He should attend to his customers’ needs from the moment the customer is seated. He should never exude an air of pretentiousness or aloofness. He should know the menu thoroughly from cover to cover and he should have several recommendations for specialties of the house. He should visit his tables regularly without ever hinting that the customers need to rush through their meals. If the restaurant has a wine menu, he should know the wines well at all price points. In short, he should take pride in his job and treat his customers with respectful, attentive and friendly service.
Service sometimes breaks down when management is not supervising the staff satisfactorily. Also, some servers exhibit an unhelpful, casual attitude about their work. Managers should heed the complaints of customers who receive substandard service and either discipline of fire bad servers. A good restaurant with good food cannot thrive with a poor service staff. 3. A restaurant customer is within her rights to send poor food back to the kitchen, and it is advisable for the restaurant to satisfy the customer at the expense of preparing her food again.
One instance of poor food quality will cause many customers to cease their visits to that restaurant. Moskowitz may have decided to not send back numerous bad dishes because she thought that the chefs were invariably lacking and incapable of correcting their errors. I would not hesitate to send back food that was clearly prepared improperly. For example, if I requested a medium-rare steak and it arrived as well-done, I would send it back with no regrets whatsoever. 4. Ms Moskowitz displays fairness when she lauds the otherwise poor restaurant’s quality offerings.
By complimenting their desserts and wines, she proves that she is open-minded, even eager to find any possible positives that might appeal to her readers. Her praise in the midst of many criticisms shows her sense of balance and fair play for the restaurants she reviews. 5. Ms. Moskowitz’s tone in this review is matter-of-fact, casual, vivid and humorous. She does not hesitate to vividly describe the poor service and the poor food. Yet, ironically, she seems to laugh off her mostly inferior, unsatisfying dining experience. She writes in a casual, almost colloquial tone with frequent injections of humor.
This tone, in light of the poor dining experience that she endured, is fitting because it gives the reader a reason to read the entire review despite its many negative comments. Marrakech 1. This navvy, or workman, is referred to as “an employee of the Municipality” because he is so oppressed by his plight that he is incredulous that a man could be casually feeding bread to a gazelle while he and his brethren are perpetually poor and starving. Orwell paints such underprivileged people as helpless, even sub-human, and his pessimistic views of individual opportunity are depressing throughout this short story.

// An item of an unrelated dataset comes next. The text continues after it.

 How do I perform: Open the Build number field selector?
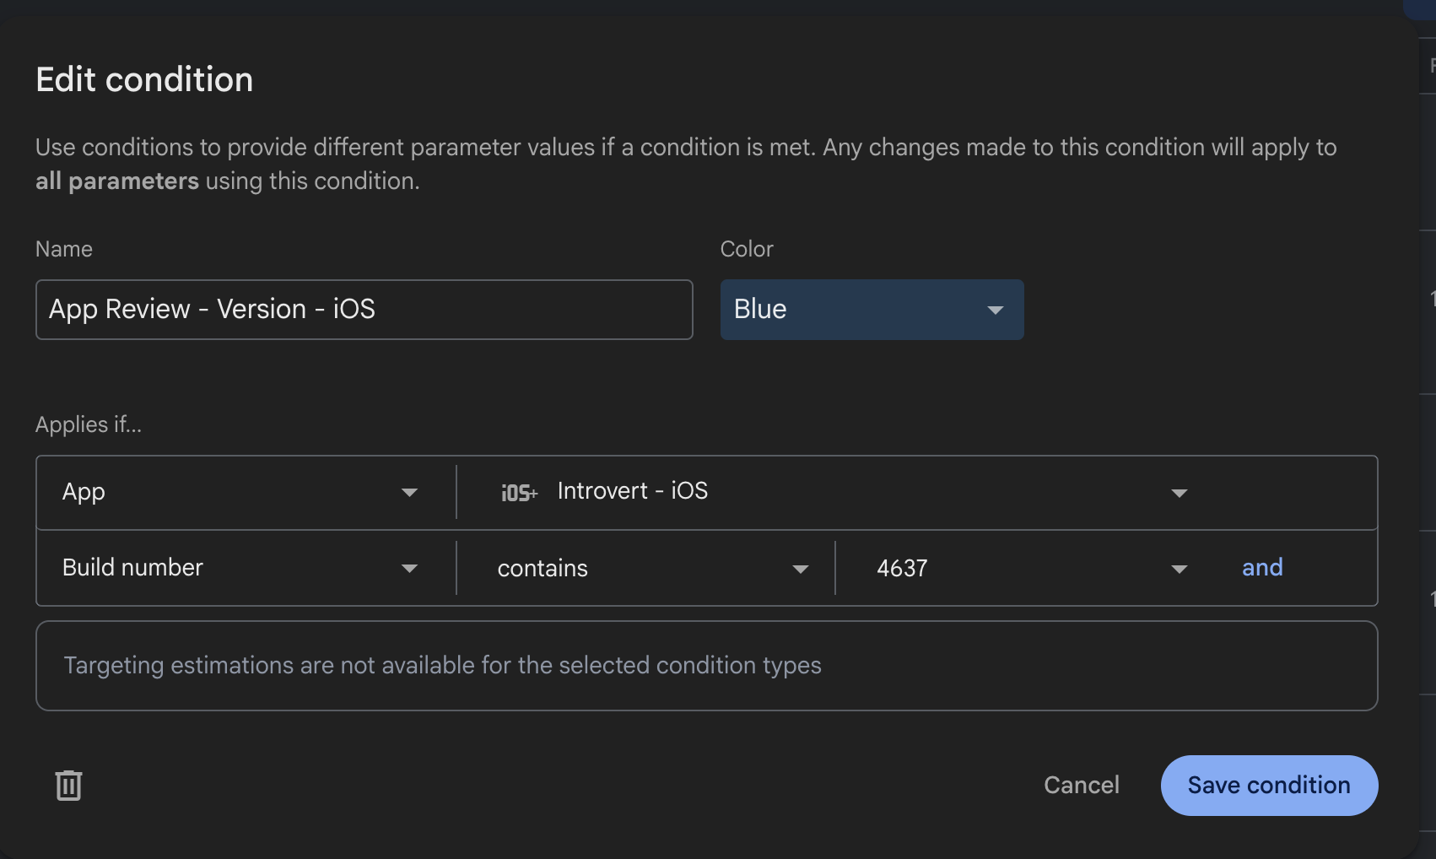tap(236, 568)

2. The average tourist in Marrakech is probably going to be busy and preoccupied with meeting an itinerary. As such, this average observer may not notice the plight of the native citizens. Orwell, with his dark, bleak outlook, searches for and finds victims everywhere he looks. He regularly assumes that the native working people are hapless and helpless to escape their seemingly dire circumstances. Orwell even notes that it took him some time there to begin to start noticing the natives in all their wallowing misery. 3.
The laborers in Marrakech are “partly invisible” because they are dark-skinned and tend to blend into the landscape. Tourists and observers there are much more likely to notice the natural scenery than the native workers. Orwell invariably paints these natives as helpless victims and their “invisibility” adds to that bleak assessment. In the United States, a land of undeniable opportunity, he would probably also paint menial laborers as invisible and pitiful. To the contrary, ordinary, hard-working citizens are the fabric and driving force behind America and its exceptional history of success.

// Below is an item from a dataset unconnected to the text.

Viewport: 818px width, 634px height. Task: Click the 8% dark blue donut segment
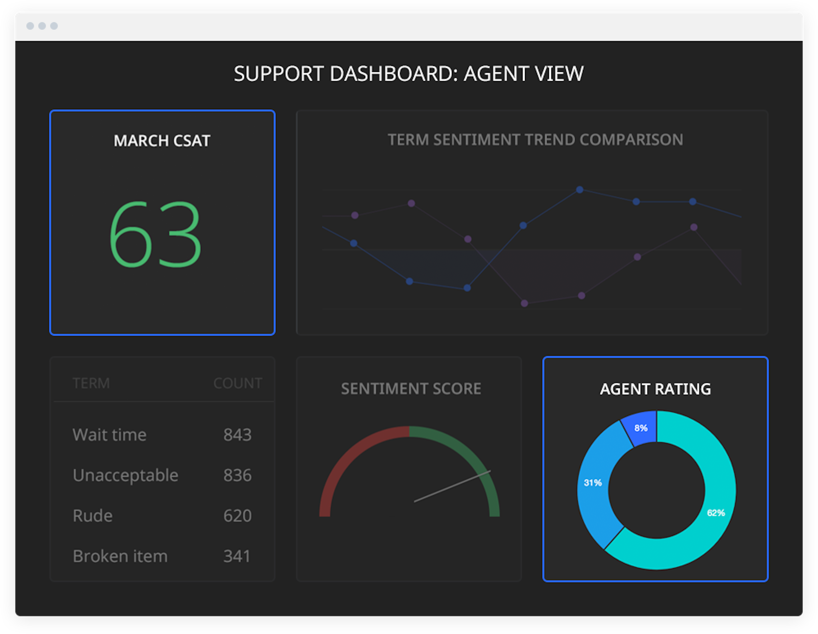641,428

Orwell would be in a difficult position if he tried to paint ordinary American citizens as poor victims who have little chance for success and happiness. 4. Orwell’s Marrakech is saturated with political messages. Chief among them is the supposed victimhood of average, working people. His bleak, pessimistic portrayal of their plight is depressing and debatable. His one-sided view does not mention the positive aspects of these natives’ lives. Despite living in very trying conditions, these natives must have some happiness and some opportunity to live, work and provide for their families.
It is sad and unrealistic how Orwell seems to always paint ordinary people as helpless, joyless victims of their environment. 5. The storks and “great white birds” are metaphors for the ruling white class that has power over the helpless Negro soldiers and slaves. The whites are going in a safe direction while the hapless Negros are forced to sacrifice and go in the other direction. His blanket view of white prejudice towards blacks is insulting and demeaning to honorable people who judge others based on their character and their actions.

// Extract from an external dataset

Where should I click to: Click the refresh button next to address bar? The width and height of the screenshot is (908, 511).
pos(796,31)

Orwell cannot help himself as he belabors the dubious point of minority victimhood and helplessness. 6. The five sections in Orwell’s short story are somewhat incongruent, but are not difficult to follow. Invariably, the images of human nature and the strength of the human spirit are stifled and skewed by Orwell’s jaded, dark and pessimistic views. Evidently, he needed to visit and observe some people who had joy and happiness as part of their lives before he deemed most people as oppressed.